Record excerpts =>
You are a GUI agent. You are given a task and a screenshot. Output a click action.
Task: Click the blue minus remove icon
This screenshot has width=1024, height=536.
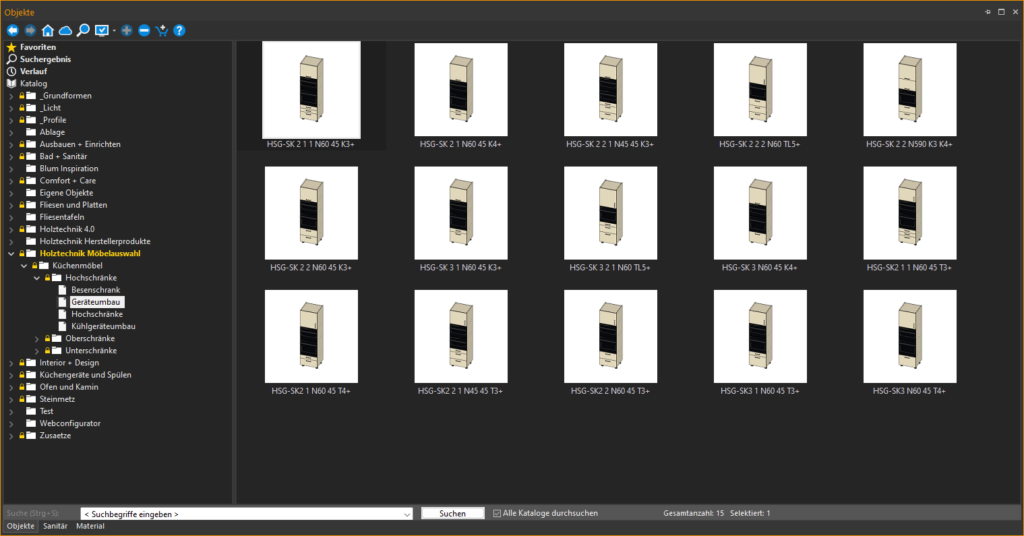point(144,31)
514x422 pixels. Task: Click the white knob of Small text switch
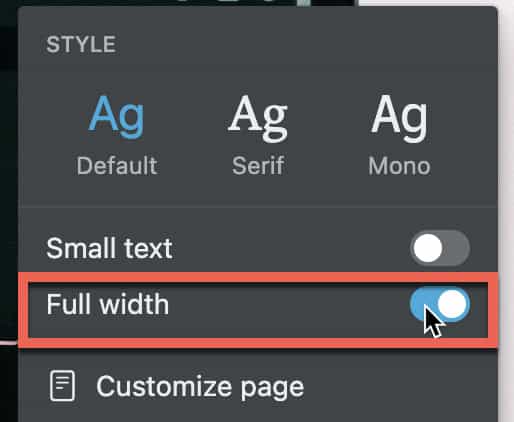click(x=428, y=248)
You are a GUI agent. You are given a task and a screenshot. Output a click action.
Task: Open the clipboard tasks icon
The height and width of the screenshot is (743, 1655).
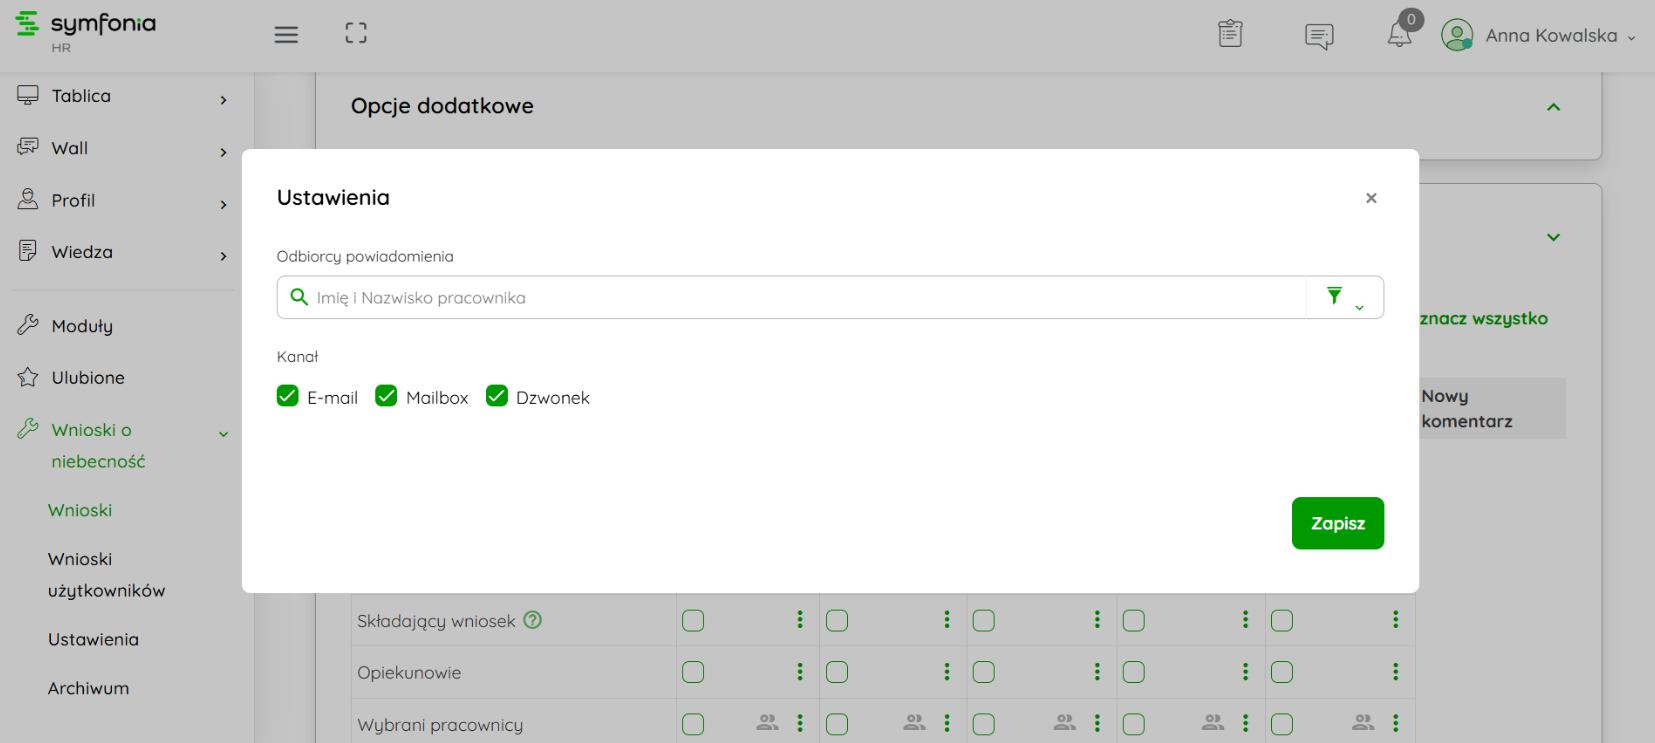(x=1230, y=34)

Brief => Images are to be left out; everything else in the material must be written out exactly.

Response to this task =>
You are a GUI agent. You are given a task and a screenshot. Output a click action.
Task: Click the blue minus remove icon
This screenshot has width=1024, height=536.
point(144,31)
514x422 pixels. Task: Click the white knob of Small text switch
click(x=428, y=248)
You are a GUI agent. You are given a task and a screenshot. Output a click action.
Task: Open the clipboard tasks icon
The height and width of the screenshot is (743, 1655).
(x=1230, y=34)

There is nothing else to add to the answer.